Weather tracker: monsoon rains cause deadly floods in Pakistan and India | Pakistan

Heavy monsoon rains have continued to pummel the Indian subcontinent over the past week, bringing devastating flooding and landslides and leaving hundreds of people dead in what has already been one of the deadliest monsoon seasons in recent years.

Moist air surging inland from the Bay of Bengal and the Arabian Sea was driven into Pakistan and north-west India late last week by strong southwesterly monsoon winds.

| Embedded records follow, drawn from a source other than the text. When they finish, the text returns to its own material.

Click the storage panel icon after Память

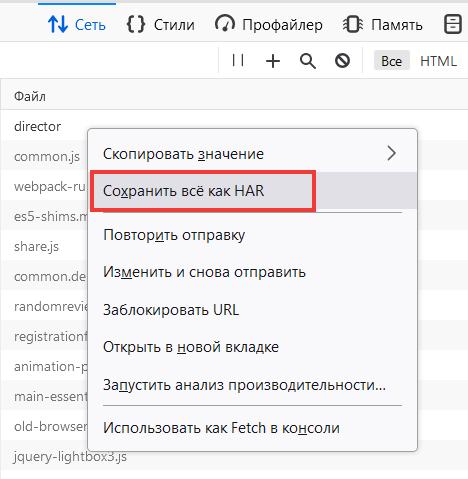[x=453, y=24]
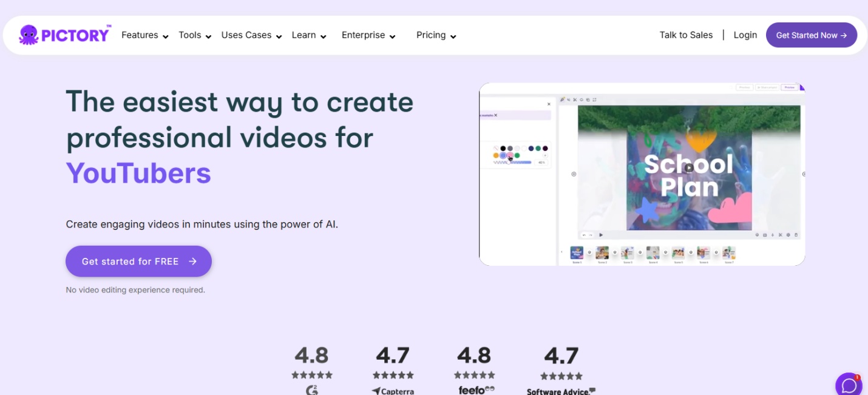The height and width of the screenshot is (395, 868).
Task: Open the Learn menu
Action: point(309,35)
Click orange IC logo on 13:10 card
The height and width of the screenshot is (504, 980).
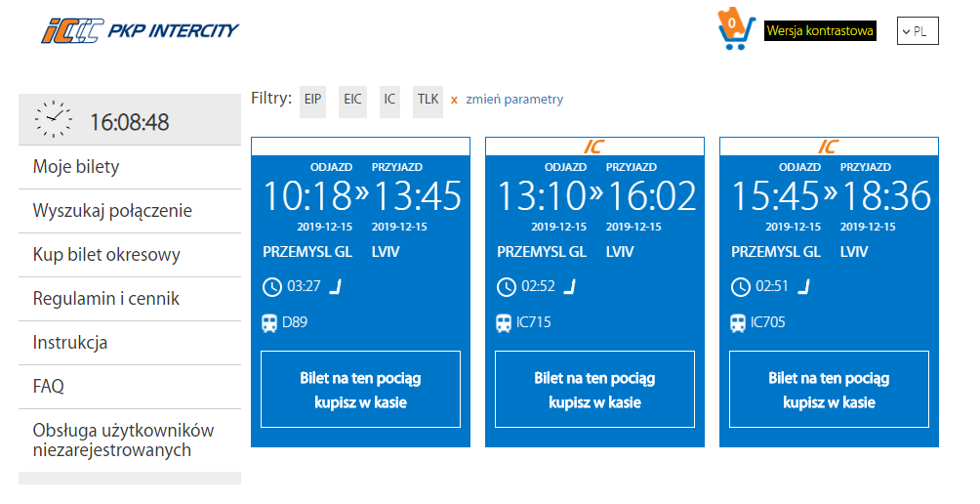tap(594, 147)
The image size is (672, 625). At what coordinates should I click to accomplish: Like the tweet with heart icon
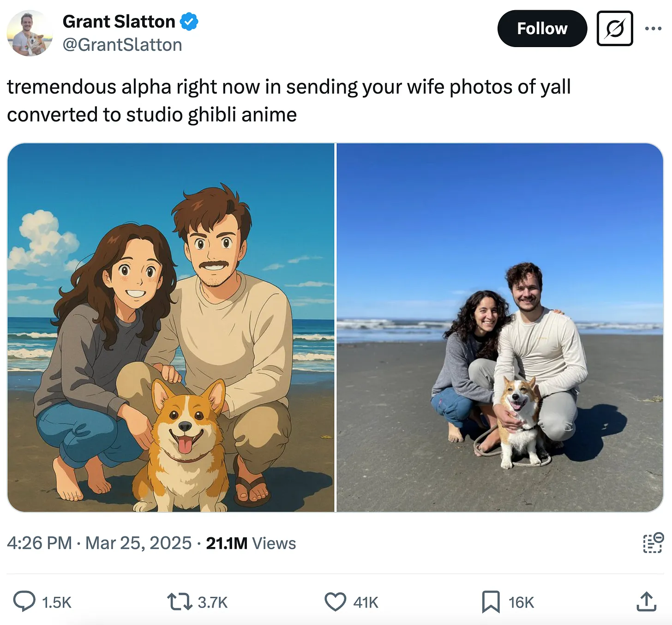coord(335,601)
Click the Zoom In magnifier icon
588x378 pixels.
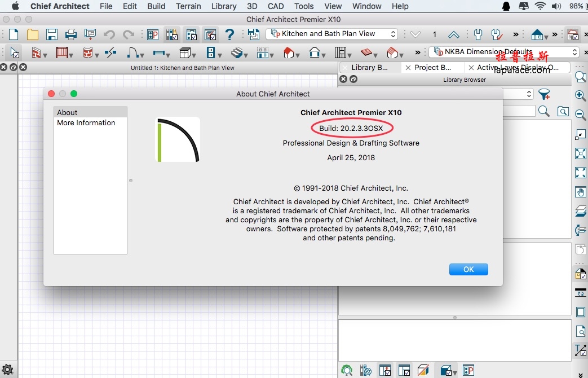coord(580,96)
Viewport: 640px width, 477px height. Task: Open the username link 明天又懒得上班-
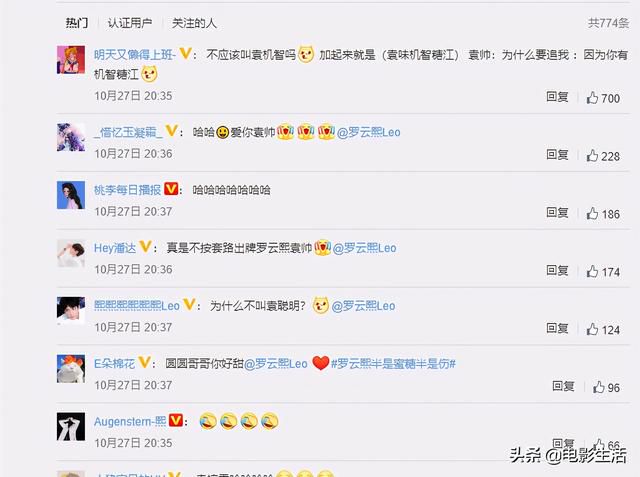135,54
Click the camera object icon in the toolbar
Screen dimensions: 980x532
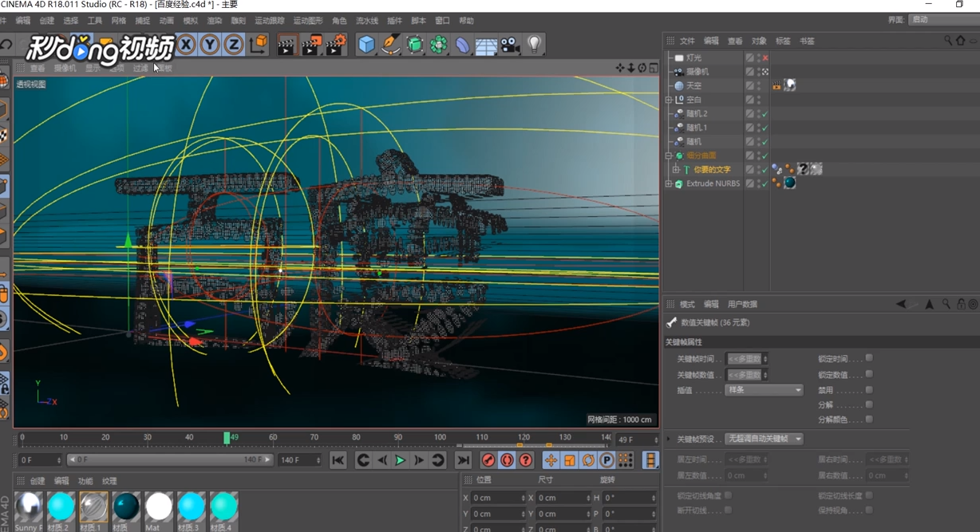click(510, 45)
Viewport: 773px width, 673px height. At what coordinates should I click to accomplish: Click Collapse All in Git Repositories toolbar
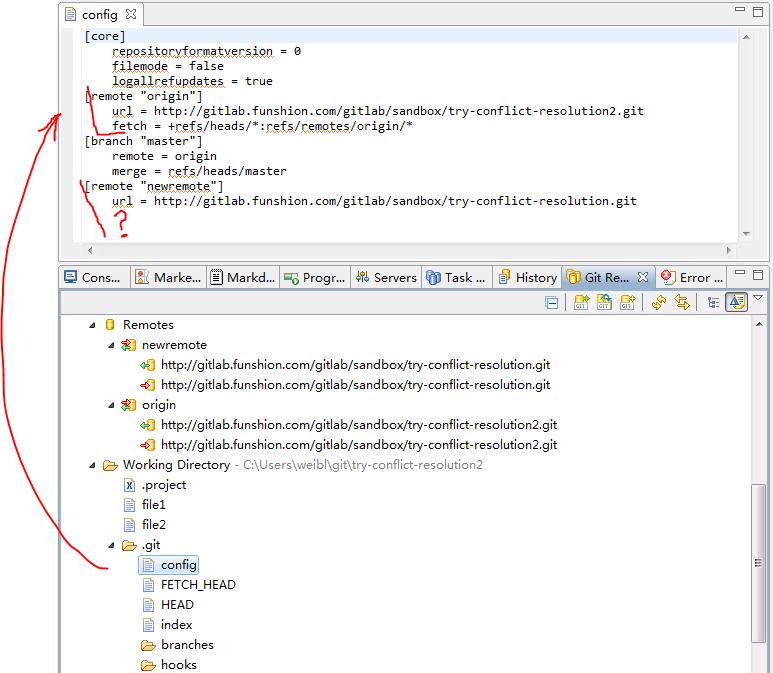[551, 302]
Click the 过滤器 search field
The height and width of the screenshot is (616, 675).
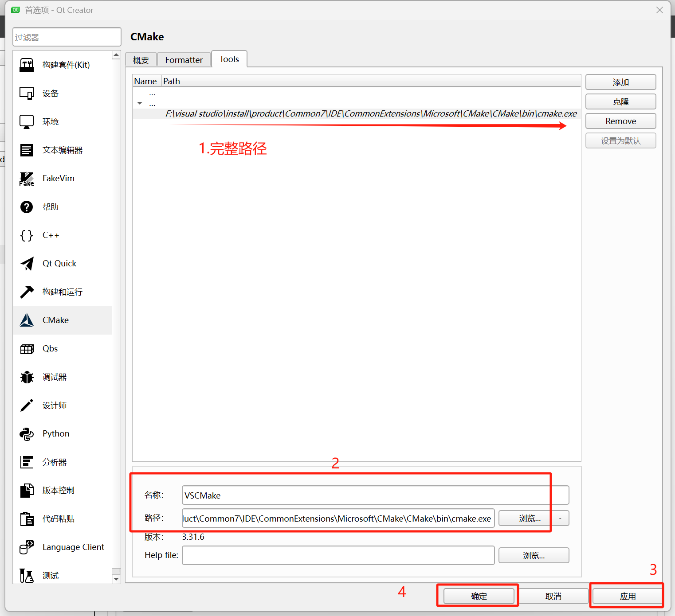point(67,37)
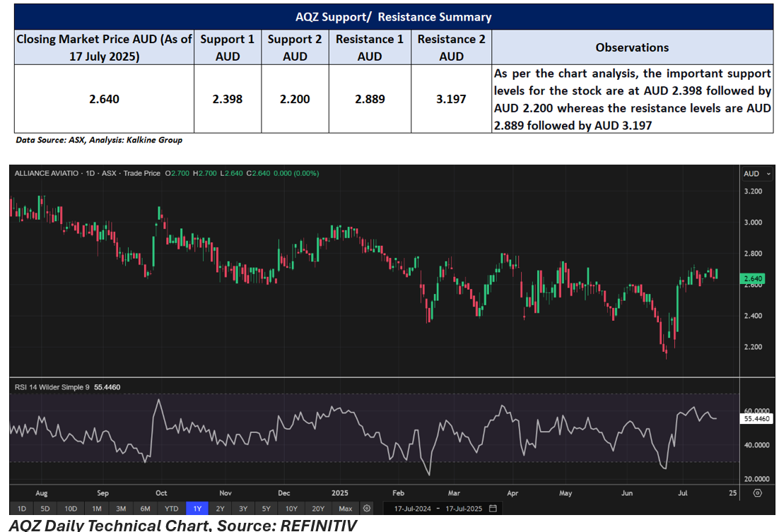Click the green 2.640 last price flag
This screenshot has width=779, height=532.
coord(753,279)
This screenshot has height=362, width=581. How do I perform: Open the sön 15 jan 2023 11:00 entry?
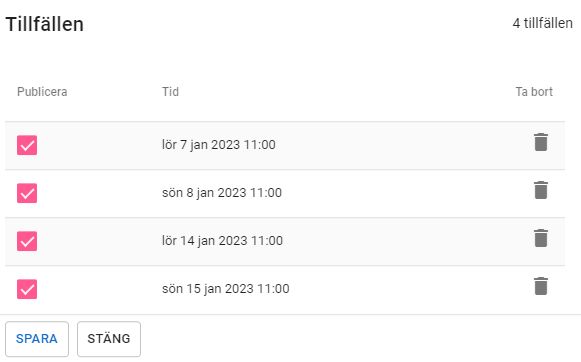[226, 289]
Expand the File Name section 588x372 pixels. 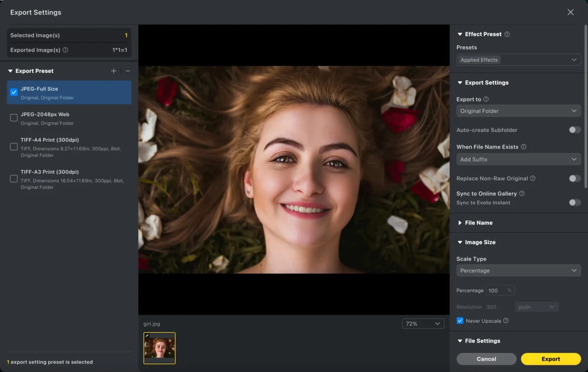click(478, 223)
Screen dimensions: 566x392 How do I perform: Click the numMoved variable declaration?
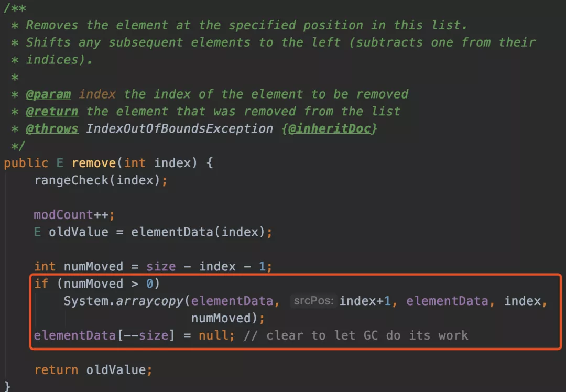tap(93, 267)
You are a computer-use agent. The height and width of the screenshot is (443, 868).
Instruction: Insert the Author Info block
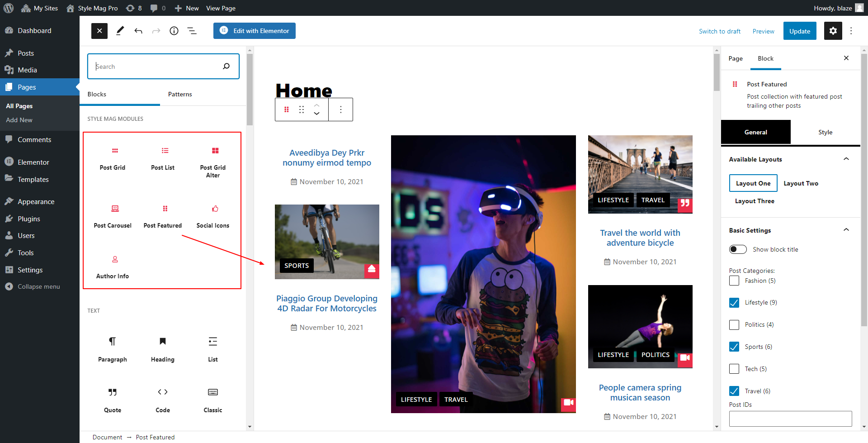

Combined with developing areas of low pressure, this triggered a succession of torrential downpours.

Last Friday more than 300 people were killed after cloudbursts – episodes in which hourly rainfall exceeds 100mm – struck mountainous regions of northern Pakistan and India. In Buner district, in Pakistan’s Khyber Pakhtunkhwa province, 150mm was recorded in just one hour. The downpours unleashed destructive flash floods that swept through valleys and villages carrying rocks and debris.

More than 240 people were killed in that single event alone, making it the most catastrophic episode of the season so far. Since the onset of the monsoon in late May, Pakistan’s National Disaster Management Authority estimates that nearly 750 people have died.

Farther south, Mumbai also endured extreme rainfall over the last week. Between 15 and 19 August, parts of the city recorded 837mm of rain – comparable to the annual average for southern England – leading to widespread and prolonged flooding. At least 21 people were killed, among them a man who was electrocuted after wading into flood waters containing a live wire.

People wade through flood water in a street in Mumbai. Photograph: Divyakant Solanki/EPA

Transport was severely disrupted, with roads waterlogged, train services halted leaving hundreds stranded on platforms, and numerous flights cancelled or diverted. With the Mithi River close to bursting its banks, hundreds of residents in low-lying neighbourhoods nearby were evacuated to higher ground.

Elsewhere, the heatwave that gripped much of Europe for more than a week has finally broken, replaced by severe thunderstorms. On Wednesday and Thursday about 500,000 lightning strikes were detected across the continent, most of them over southern France, Italy and the Balkans.

Italy bore the brunt of the storms, which were fuelled by an area of low pressure moving in from over the unusually warm Mediterranean, allowing moist unstable air to clash with the hot air mass that had built during the heatwave. Downpours from the storms triggered landslides, uprooted trees and blocked roads, and in Sicily rivers burst their banks, sweeping away cars. One person remains missing.